Starwood Hotels & Resorts Worldwide, Inc.
1111 Westchester Avenue
White Plains, New York 10604
Starwood Hotels & Resorts
1111 Westchester Avenue
White Plains, New York 10604

    Re:   Starwood Hotels & Resorts Worldwide, Inc.
Starwood Hotels & Resorts
Registration Statement on Form S-3

Ladies and Gentlemen:

        We have served as Maryland counsel to Starwood Hotels & Resorts, a Maryland real estate investment trust (the "Trust"), and Starwood Hotels & Resorts Worldwide, Inc., a Maryland corporation (the "Corporation," and together with the Trust, sometimes collectively referred to herein as "Starwood"), in connection with certain matters of Maryland law arising out of the registration of up to 326,250 shares (the "Corporation Shares") of common stock, par value $.01 per share (the "Common Stock"), of the Corporation and up to 326,250 shares (the "Trust Shares") of Class B Shares of beneficial interest, par value $.01 per share (the "Common Shares"), of the Trust, each of which is attached to a Corporation Share and trades as a unit consisting of one Corporation Share and one Trust Share (the "Shares"), covered by the Registration Statement on Form S-3, as filed by Starwood on or about the date hereof under the Securities Act of 1933, as amended (the "1933 Act") (the "Registration Statement").

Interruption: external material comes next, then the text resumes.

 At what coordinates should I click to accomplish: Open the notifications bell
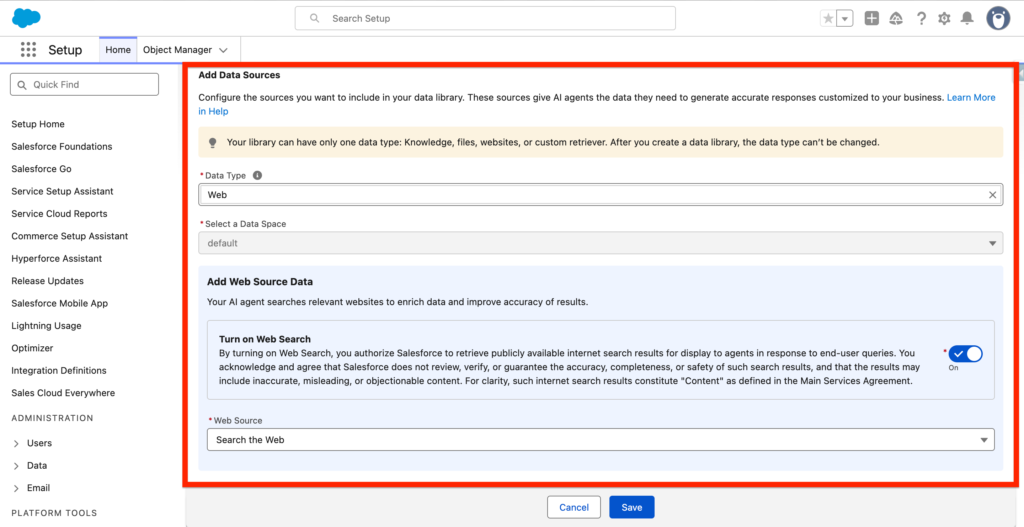point(967,18)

The Shares will be issued upon the exercise of options granted pursuant to the 1995 Long Term Incentive Plan of the Trust (the "Trust Plan") and the 1995 Long Term Incentive Plan of the Corporation (the "Corporation Plan," and, together with the Trust Plan, the "Plans"). We did not participate in the drafting of the Plans. Capitalized terms used but not defined herein shall have the meanings assigned to them in the Registration Statement.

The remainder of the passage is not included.